In a couple of weeks, some of the most athletic bodies in the western hemisphere will be on display at the 2015 Pan Am games. These elite athletes, competing in a variety of sports requiring a diverse range of skills all have one thing in common; they warm up before practicing or competing.
Most people understand the need to warm up before intense physical exercise, but not everybody understands why.
Warming up is aptly named. Warm-ups literally increase the temperature of the affected muscles, which helps them to contract more forcefully and relax faster, improving speed and strength. Warmer muscles also have greater elasticity, which reduces the risk of strains and pulls.
Warming up properly also increases blood temperature, which reduces the strength of the oxygen to hemoglobin bond, making oxygen more readily available to the muscles. This allows your muscles to work longer and harder, and prompts hormonal changes in the body responsible for regulating energy production. So not only does warming up help to prevent injury, it also increases performance.
The most common way to warm up is to start with light physical activity that gradually increases in intensity; jogging on the spot before a race, or doing a few slow-paced downward dogs and sun salutations before intense yoga. The important thing is to make sure that before any intense physical activity is performed that muscles are good and warm. The warm up should last between 15 and 30 minutes, and should be done without too much rest before engaging in the main activity. The benefits of a warm-up are lost after about 30 minutes of inactivity. Warm-ups should include activities to raise the pulse, light dynamic stretches to increase the range of motion at joints, and activity-specific exercises that will moderately work the target muscles.

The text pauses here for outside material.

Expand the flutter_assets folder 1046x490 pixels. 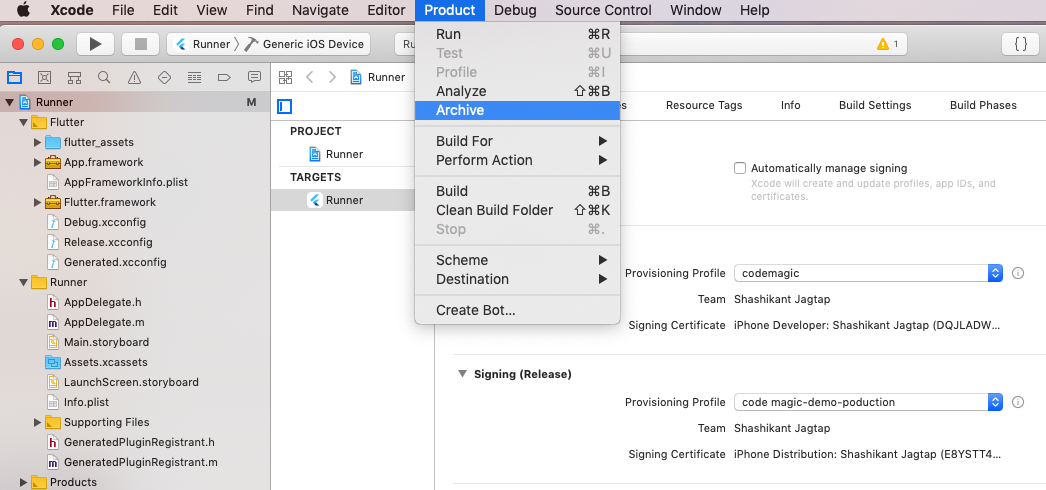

After the intense activity, cooling down is just as important as warming up. During cool-down you want to gradually lower your heart rate by slowly easing off your physical intensity; light jogging after a run or less intense poses after yoga. The idea is to promote circulation so that the muscles can enjoy the extra oxygen and nutrients their increased temperature has demanded, while their energy requirements gradually decrease. Cool-downs will also help to remove waste products such as lactic acid, which will reduce the risk and intensity of muscle soreness.
The final piece of this performance-enhancing, injury-reducing puzzle is massage, or more specifically, soft tissue manipulation. Soft tissue manipulation is a form of massage designed to restore the full function and length of a muscle. It works out ‘kinks’ in the muscle (adhesions in connective tissues which could bind), and increases blood flow to promote healing and cellular respiration. It also stimulates nerve axons to relax. How effective is massage at improving muscle health? Men’s Fitness looked at a study comparing strenuous workout recovery biology with and without soft tissue manipulation;
In a recent study, researchers put 11 young, healthy men through a strenuous workout—the kind that’s almost too hard to finish. To see the effects of massage on muscles, they took muscle biopsies of both legs—before and after exercise, and after 10 minutes of Swedish-style massage. The massage was given right after the workout. The brief massage affected two specific genes in the muscle cells. The first gene decreases inflammation caused by exercise, similar to the relief you get from certain pain medications. The second gene turned up production of mitochondria in the muscles. These are the power houses of cells. They use oxygen and the broken down products of food to generate energy needed by the cells. As muscle cells become adapted to endurance exercise, the number of mitochondria increases. Massage seems to help this process along (www.mensfitness.com/training/build-muscle/massage-improves-post-workout-recovery)
So if you want a hot-looking body like a professional athlete, warm it up before exercising, cool it down when you’re done, and take advantage of the restorative benefits of a good post-workout rubdown.